No Japão está muita gente a ficar choné

por jl, em 08.07.17

img_757x498$2017_07_01_15_13_29_643743.jpgOlá.

Que por aí esteja tudo bem. A cada dia que passa cada vez me sinto mais ajuizado. Cá vai um exemplo que atesta a minha sanidade mental. Aqui vai:

Japoneses substituem mulheres por bonecas de silicone

São vendidas cerca de duas mil unidades destes brinquedos que têm cabeça e vagina desmontáveis.

Masayuki Ozak, um fisioterapeuta japonês, de 45 anos, comprou uma boneca de silicone para substituir a mulher durante o sexo. Será que no Japão o pessoal está a começar a ficar choné?

Depois da esposa ter dado à luz, o casal deixou de ter relações sexuais. O fisioterapeuta decidiu então comprar uma boneca com o objectivo de o ajudar a combater a solidão.

Ozak vive com a mulher e a filha, mas divide a cama com a boneca de silicone (isto porque a mulher o deve ter colocado no quarto de hóspedes), com tamanho natural e uma aparência muito realista, a quem chamou Mayu. "Li um artigo numa revista sobre estas bonecas e fui ver uma exposição. Foi amor à primeira vista", referiu o japonês de 45 anos. Amor à primeira vista? Pois!!!

Apesar do olhar da boneca, Masayuki leva-a a passear para todo o lado numa cadeira de rodas. O japonês tem também perucas, roupas e compra jóias para embelezar a sua companheira. Assim como Ozak, muitos homens no Japão possuem estas bonecas, chamadas de bonecas do amor. Sobretudo viúvos e portadores de deficiência.

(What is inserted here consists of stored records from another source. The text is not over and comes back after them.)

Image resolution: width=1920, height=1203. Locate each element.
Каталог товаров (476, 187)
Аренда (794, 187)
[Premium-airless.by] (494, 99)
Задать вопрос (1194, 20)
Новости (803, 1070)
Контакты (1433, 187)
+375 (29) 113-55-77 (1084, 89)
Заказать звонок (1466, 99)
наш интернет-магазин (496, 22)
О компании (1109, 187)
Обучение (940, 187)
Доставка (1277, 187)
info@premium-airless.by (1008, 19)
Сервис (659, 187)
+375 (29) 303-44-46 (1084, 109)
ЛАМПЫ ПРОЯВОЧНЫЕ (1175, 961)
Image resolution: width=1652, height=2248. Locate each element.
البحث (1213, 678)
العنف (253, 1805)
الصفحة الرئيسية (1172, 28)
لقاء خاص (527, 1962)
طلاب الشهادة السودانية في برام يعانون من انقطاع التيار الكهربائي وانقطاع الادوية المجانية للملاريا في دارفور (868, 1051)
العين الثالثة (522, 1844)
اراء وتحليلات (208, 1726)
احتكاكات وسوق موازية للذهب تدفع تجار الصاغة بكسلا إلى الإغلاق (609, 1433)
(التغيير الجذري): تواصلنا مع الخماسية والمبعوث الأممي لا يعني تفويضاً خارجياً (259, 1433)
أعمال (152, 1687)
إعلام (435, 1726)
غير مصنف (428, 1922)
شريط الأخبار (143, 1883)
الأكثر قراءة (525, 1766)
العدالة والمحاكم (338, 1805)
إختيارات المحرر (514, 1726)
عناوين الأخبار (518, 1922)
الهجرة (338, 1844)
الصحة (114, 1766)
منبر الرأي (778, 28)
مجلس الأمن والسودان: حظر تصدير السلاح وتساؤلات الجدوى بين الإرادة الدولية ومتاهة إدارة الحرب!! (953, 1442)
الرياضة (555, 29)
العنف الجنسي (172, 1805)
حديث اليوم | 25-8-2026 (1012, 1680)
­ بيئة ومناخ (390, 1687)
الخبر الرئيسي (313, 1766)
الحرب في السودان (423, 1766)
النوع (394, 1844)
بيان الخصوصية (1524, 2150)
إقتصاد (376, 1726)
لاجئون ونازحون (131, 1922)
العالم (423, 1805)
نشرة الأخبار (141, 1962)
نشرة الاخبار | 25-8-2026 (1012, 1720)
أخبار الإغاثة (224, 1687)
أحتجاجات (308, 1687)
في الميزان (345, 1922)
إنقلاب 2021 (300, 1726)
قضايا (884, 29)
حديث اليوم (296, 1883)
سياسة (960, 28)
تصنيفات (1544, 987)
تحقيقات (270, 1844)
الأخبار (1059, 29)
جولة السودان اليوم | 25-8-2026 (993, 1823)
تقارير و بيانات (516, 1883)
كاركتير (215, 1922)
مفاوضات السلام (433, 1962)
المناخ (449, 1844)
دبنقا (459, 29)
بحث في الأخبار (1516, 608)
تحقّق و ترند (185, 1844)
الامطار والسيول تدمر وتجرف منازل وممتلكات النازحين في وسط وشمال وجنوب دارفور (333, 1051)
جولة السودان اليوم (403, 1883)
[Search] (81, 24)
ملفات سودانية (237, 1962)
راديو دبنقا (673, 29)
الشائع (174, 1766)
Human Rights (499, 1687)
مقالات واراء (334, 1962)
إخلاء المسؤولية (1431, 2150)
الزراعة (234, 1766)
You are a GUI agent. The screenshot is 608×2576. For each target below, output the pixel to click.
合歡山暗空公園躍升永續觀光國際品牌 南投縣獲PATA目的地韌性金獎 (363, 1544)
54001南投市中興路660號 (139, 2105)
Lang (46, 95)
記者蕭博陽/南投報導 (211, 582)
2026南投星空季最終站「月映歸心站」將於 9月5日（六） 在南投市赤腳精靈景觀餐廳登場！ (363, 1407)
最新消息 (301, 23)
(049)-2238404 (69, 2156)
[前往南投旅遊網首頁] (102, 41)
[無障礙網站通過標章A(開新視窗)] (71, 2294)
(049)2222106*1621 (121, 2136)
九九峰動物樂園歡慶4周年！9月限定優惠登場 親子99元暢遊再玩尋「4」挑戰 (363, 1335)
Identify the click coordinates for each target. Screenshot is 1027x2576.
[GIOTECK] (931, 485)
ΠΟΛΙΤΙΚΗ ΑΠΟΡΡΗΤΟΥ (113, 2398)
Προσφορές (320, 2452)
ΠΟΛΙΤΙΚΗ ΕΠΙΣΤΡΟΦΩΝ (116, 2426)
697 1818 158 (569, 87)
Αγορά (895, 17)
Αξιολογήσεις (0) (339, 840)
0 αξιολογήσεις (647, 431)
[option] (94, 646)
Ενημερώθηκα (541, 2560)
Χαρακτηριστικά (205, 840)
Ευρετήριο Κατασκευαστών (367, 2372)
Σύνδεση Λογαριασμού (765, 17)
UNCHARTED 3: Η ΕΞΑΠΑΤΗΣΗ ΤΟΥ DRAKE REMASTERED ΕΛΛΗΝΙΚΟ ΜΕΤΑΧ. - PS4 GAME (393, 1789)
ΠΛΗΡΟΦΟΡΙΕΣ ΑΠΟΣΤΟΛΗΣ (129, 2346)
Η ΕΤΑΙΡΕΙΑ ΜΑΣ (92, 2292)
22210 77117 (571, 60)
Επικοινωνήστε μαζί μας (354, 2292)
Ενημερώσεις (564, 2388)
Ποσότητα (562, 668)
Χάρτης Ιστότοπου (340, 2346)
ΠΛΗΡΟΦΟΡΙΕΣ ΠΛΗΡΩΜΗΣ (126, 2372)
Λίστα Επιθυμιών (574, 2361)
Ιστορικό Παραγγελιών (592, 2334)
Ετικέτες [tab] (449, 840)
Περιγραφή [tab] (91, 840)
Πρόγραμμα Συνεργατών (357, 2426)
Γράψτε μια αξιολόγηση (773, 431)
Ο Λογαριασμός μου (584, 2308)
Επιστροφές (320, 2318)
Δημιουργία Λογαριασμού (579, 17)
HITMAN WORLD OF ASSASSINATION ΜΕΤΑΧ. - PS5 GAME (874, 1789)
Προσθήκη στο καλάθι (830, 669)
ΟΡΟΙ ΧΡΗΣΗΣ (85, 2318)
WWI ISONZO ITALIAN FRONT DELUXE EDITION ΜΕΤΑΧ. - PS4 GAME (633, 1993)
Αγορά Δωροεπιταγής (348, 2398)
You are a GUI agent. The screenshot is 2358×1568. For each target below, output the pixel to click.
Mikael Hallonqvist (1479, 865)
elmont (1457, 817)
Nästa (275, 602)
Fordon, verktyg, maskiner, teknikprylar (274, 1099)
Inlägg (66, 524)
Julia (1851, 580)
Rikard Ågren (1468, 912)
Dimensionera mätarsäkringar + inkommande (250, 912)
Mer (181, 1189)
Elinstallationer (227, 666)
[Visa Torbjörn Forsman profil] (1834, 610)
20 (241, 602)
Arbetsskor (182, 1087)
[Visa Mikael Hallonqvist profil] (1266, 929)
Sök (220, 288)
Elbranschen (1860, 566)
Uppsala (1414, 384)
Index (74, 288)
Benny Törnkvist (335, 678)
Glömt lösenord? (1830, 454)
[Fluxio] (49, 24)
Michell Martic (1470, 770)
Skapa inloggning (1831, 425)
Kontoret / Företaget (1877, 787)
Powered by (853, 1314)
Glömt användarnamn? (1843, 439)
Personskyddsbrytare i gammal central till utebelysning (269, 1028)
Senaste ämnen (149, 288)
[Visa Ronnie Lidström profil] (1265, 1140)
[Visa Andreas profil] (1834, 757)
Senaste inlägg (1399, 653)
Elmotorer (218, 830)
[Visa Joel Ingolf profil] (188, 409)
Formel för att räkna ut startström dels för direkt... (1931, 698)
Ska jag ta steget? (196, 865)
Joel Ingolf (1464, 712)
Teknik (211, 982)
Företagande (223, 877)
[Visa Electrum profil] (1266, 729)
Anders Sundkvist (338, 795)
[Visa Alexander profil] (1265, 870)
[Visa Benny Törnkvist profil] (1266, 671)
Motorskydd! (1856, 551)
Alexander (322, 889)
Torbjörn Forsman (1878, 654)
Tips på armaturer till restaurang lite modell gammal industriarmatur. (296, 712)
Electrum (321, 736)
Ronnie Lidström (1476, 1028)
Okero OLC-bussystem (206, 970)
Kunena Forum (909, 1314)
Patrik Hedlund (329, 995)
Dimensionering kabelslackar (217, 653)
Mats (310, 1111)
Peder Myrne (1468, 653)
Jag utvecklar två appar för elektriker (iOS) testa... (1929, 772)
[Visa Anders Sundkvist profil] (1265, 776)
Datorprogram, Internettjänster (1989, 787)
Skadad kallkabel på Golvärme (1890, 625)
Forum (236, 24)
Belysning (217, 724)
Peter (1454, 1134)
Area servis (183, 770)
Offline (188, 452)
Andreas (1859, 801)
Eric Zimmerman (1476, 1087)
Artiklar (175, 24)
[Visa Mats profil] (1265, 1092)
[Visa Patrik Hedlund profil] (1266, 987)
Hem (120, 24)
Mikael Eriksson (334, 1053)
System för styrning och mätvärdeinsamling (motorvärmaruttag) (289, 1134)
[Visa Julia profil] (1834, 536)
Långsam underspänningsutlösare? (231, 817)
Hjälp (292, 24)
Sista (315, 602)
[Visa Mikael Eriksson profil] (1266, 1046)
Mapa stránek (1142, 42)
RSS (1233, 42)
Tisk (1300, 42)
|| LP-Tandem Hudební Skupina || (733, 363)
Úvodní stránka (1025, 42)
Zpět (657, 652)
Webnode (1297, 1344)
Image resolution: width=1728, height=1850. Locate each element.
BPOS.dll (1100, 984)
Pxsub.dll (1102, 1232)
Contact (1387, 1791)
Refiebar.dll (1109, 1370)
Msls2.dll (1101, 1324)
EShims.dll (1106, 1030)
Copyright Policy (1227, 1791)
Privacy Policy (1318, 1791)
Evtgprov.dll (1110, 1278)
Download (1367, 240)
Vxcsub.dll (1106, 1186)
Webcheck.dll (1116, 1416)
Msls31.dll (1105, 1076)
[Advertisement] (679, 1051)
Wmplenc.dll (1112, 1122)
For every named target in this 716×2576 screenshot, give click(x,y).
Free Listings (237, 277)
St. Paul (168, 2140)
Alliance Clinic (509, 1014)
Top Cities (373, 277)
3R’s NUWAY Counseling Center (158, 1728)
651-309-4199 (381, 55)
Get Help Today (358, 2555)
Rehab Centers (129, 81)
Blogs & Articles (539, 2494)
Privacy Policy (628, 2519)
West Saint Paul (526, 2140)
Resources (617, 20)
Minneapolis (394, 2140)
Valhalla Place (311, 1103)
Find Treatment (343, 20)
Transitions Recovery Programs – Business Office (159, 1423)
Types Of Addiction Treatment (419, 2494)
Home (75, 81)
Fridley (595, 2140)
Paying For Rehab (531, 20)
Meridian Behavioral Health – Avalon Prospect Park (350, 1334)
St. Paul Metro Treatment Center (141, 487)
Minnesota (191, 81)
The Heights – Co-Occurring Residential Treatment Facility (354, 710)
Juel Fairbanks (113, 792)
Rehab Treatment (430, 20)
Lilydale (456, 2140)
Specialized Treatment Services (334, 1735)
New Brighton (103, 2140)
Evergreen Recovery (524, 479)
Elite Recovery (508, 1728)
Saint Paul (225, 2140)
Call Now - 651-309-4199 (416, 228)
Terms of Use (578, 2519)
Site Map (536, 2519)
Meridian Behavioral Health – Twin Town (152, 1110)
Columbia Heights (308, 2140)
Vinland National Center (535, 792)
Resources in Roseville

Basicamente neste caso até poderei compreender, agora quanto ao resto acho bem, claro que depois tenho que tomar a medicação para não andar descompensado.

Estas bonecas não são vistas apenas como meros objectos sexuais, mas sim como companheiras.

Se eu vivesse no japão já sei que profissão teria. Um psiquiatra por aquelas bandas deve ganhar rios de dinheiro.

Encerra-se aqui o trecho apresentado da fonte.